Given the scope of our research questions and the anticipated heterogeneity of studies emerging from various domains, we assume studies included in the review will not estimate the same underlying population parameters. Therefore, we will use random effects models, and employ the restricted maximum likelihood estimation method (26).
Effect size weighting
To compute the weighted mean of the effect sizes, we will assign weight to certain studies based on the inverse of the associated fixed effects and/or random effects variances (27). This method has been shown to outperform weighting by sample size in random effects analyses (28).
Test for heterogeneity of effect sizes
To test for heterogeneity of the effect sizes, we will use the homogeneity statistic (Q), which has a chi2 distribution with degrees of freedom equal to the total number of effect sizes minus one (e – 1) (27,28). We will also use the I2 statistic as a second measure of heterogeneity, which is more useful to compare across meta-analyses, and is less dependent on the number of synthesized effects (27,29).
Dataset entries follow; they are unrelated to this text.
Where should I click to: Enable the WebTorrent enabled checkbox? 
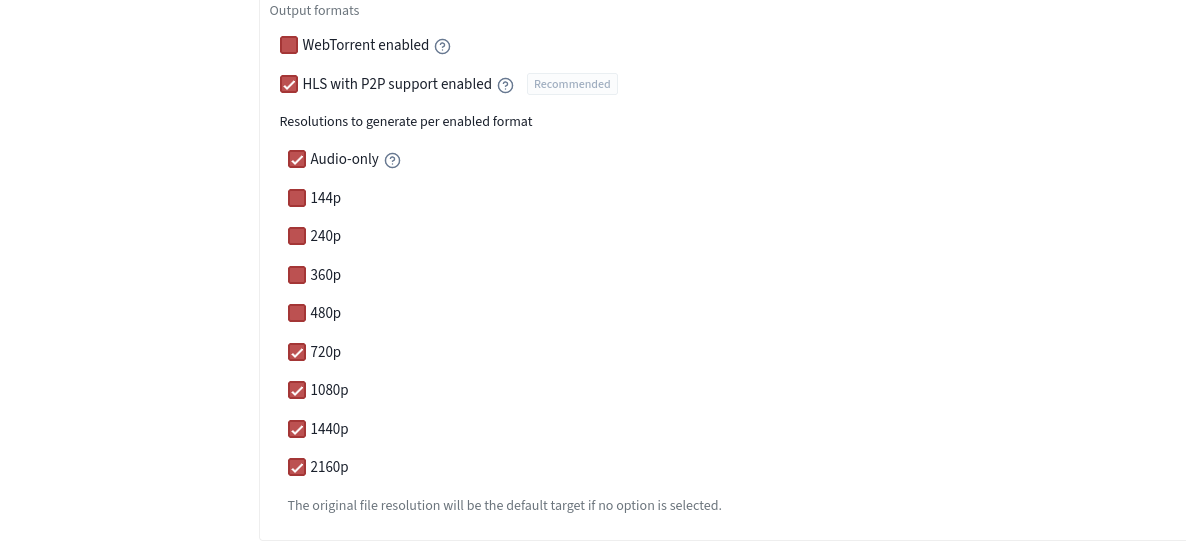click(x=289, y=45)
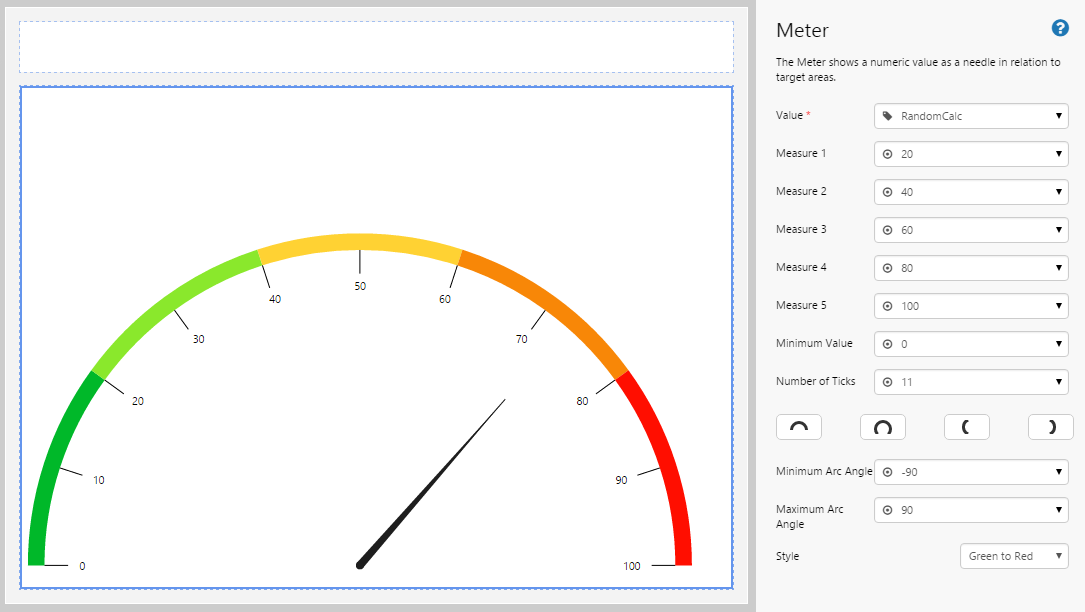Click the empty dashed placeholder above the meter

coord(376,47)
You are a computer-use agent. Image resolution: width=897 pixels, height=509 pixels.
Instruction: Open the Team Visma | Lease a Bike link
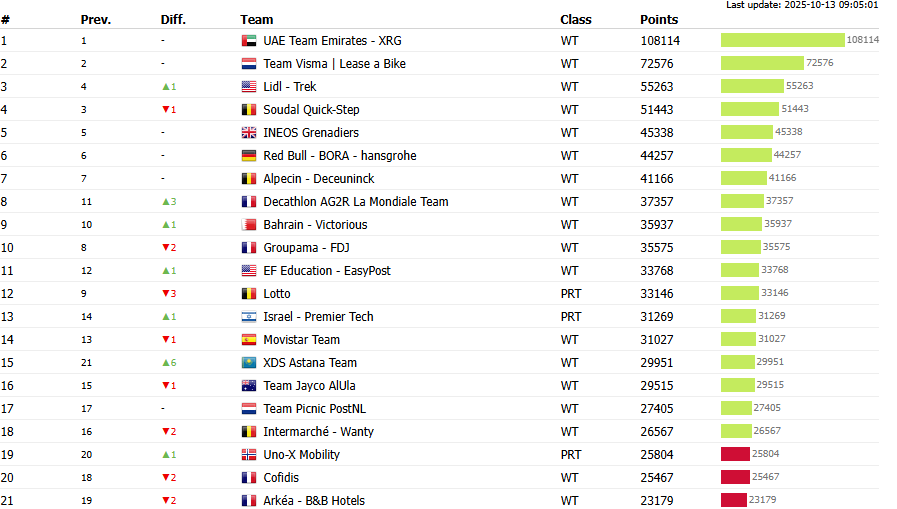(334, 64)
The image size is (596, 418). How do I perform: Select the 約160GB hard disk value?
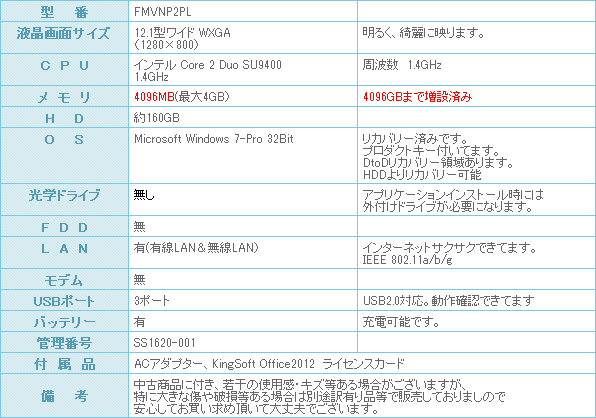156,118
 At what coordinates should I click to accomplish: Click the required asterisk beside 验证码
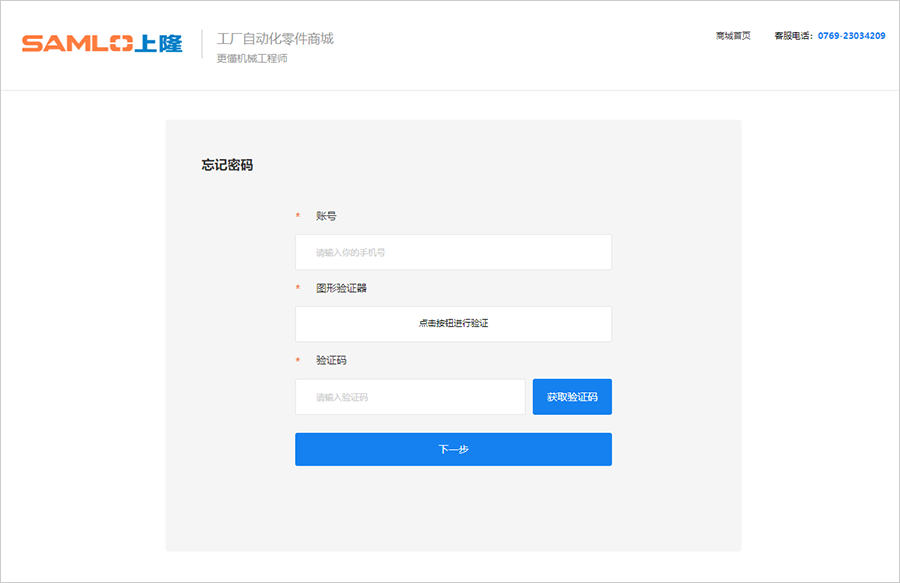(x=297, y=361)
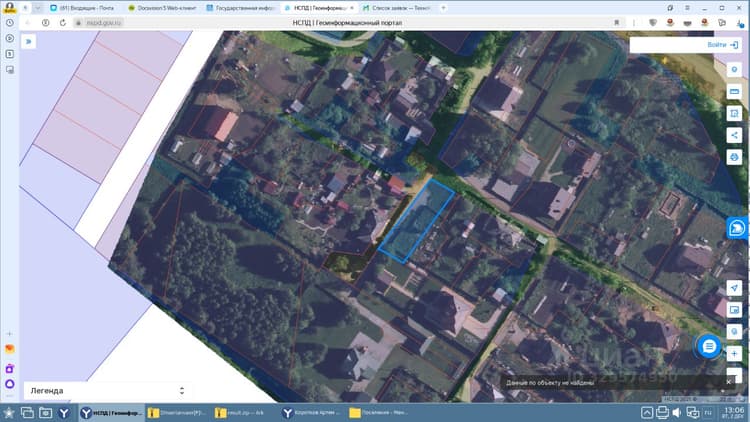Switch to the Государственная информ... tab
The image size is (750, 422).
[x=242, y=8]
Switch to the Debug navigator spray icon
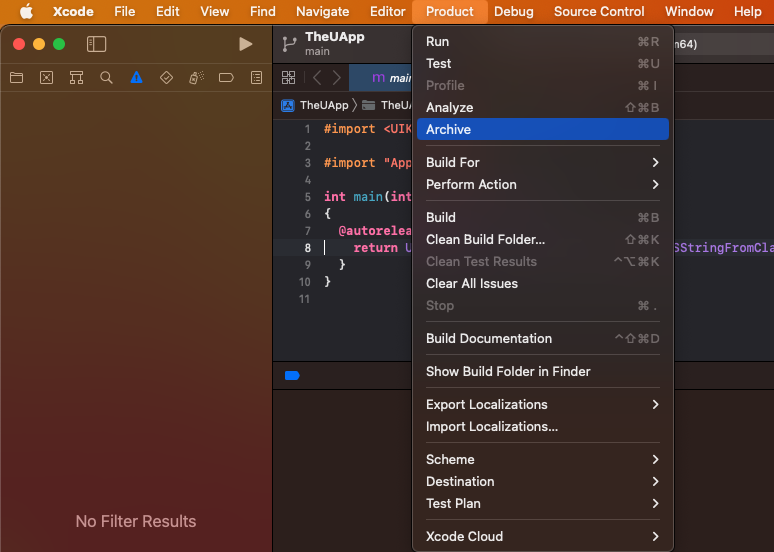This screenshot has width=774, height=552. (196, 77)
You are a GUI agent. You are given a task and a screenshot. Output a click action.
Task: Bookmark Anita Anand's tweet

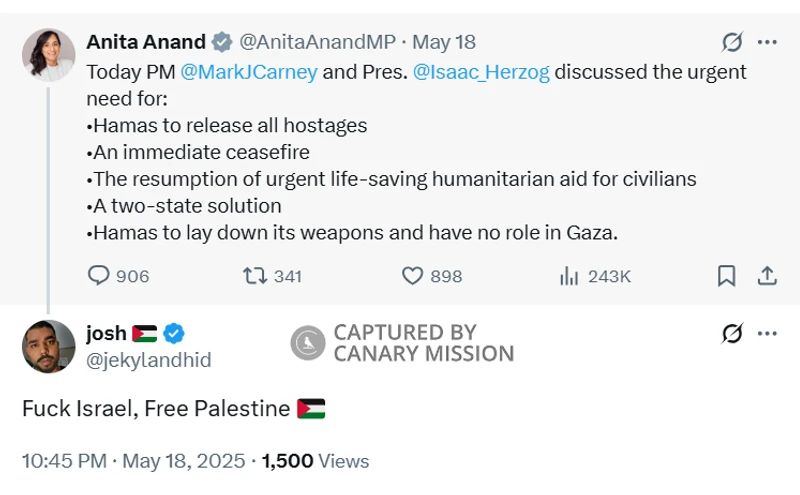pyautogui.click(x=727, y=276)
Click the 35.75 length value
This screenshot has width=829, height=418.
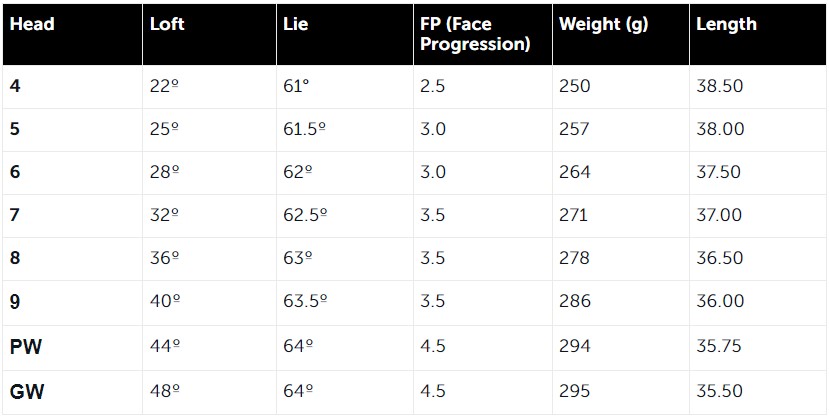click(x=719, y=346)
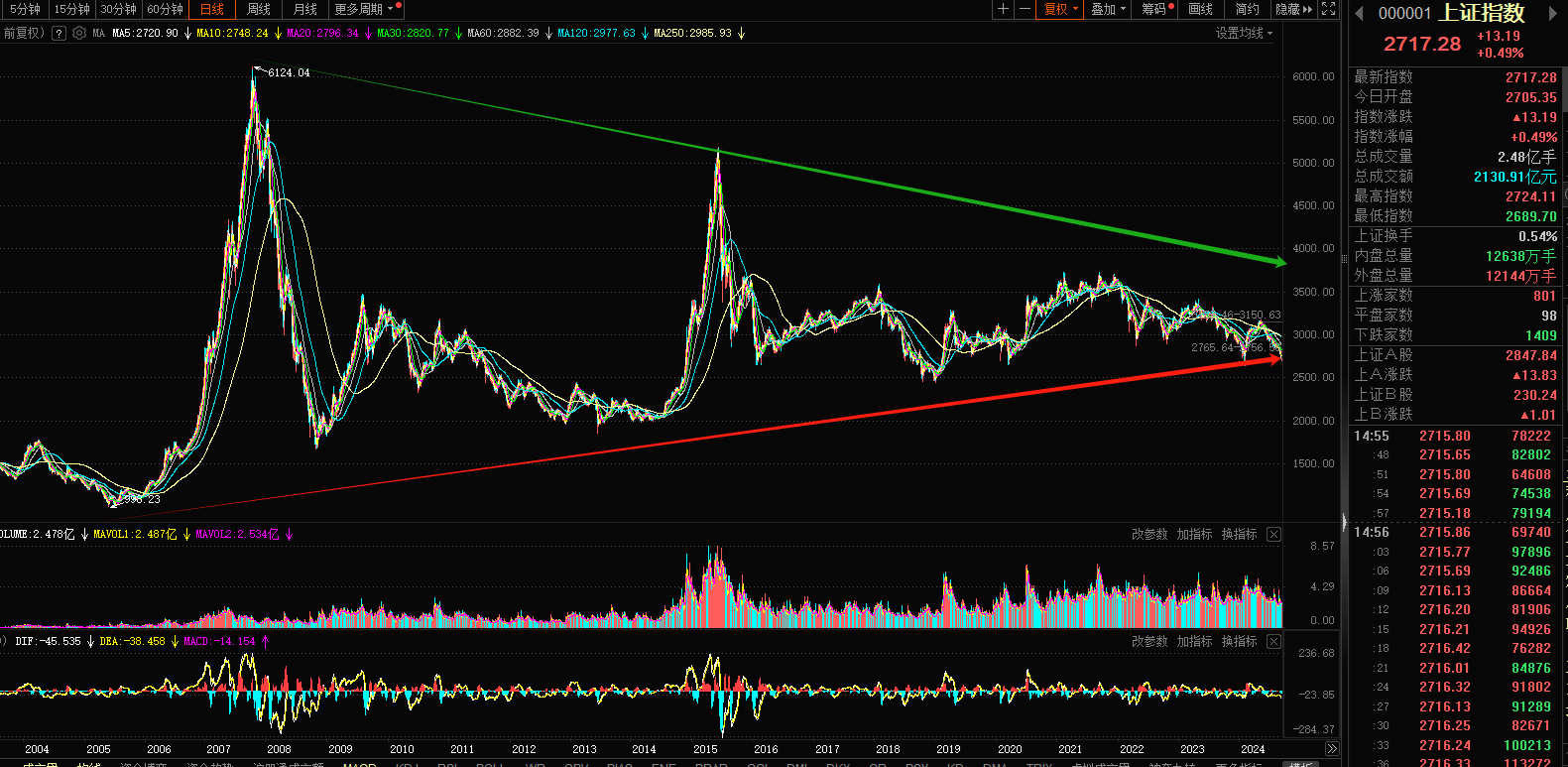
Task: Switch to the 周线 weekly tab
Action: pos(259,9)
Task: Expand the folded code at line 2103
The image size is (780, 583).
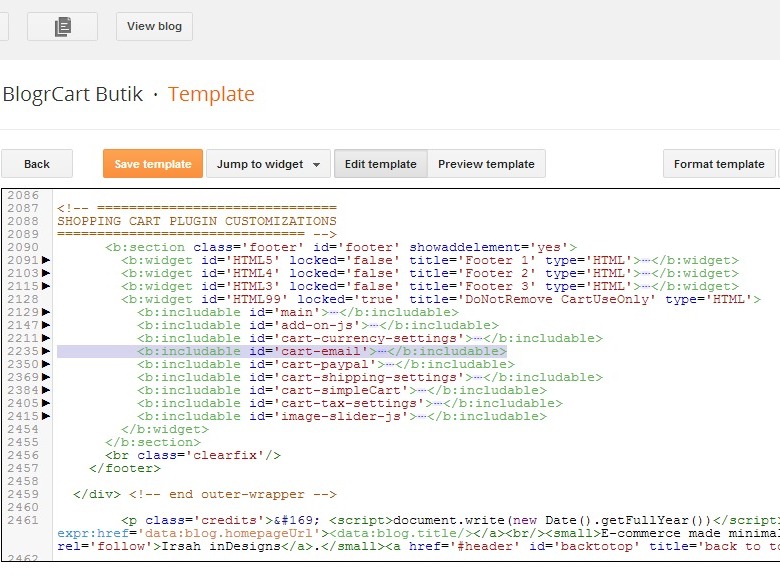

Outlying effect sizes treatment
Outlying effect sizes are defined as effect sizes that are three standard deviations larger or smaller than the mean. Following the winsorization method suggested by Dixon and Tukey, we will minimize any outlying effects and replace them with the next most extreme values (30,31).
We will address publication bias through the use of the following three strategies. First, we will address the “file drawer problem” by computing the number of fail-safe on individual effect sizes with Rosenberg’s calculator (33). Second, we will present funnel plots, with y-axes representing study precision (i.e., error of the intervention effect estimates in a reverse scale) and the x-axes representing intervention effect size estimates (i.e., standardized mean difference), as suggested by Sterne and Egger (34). To statistically test and adjust for publication bias with funnel plots, we will use the Trim-and-fill method (35). Third, we will examine the Hedges’ d values of individual effect sizes in a normal-quantile plot. If the effect sizes are from a normal distribution, the data point (effect size of individual studies) will rest near the diagonal of X Y; deviation will suggest publication bias (36).
We will analyze the intervention effects on subgroups of individuals who exhibit different patterns of desirable behaviors prior to intervention exposure. We will perform moderator analyses to examine whether the variance of study-specific treatment effects is systematically associated with the population characteristics. Moderators will be informed and refined based on findings from our thematic syntheses. We will perform post-hoc power determination prior to moderator analysis to aid in the interpretation of results (27).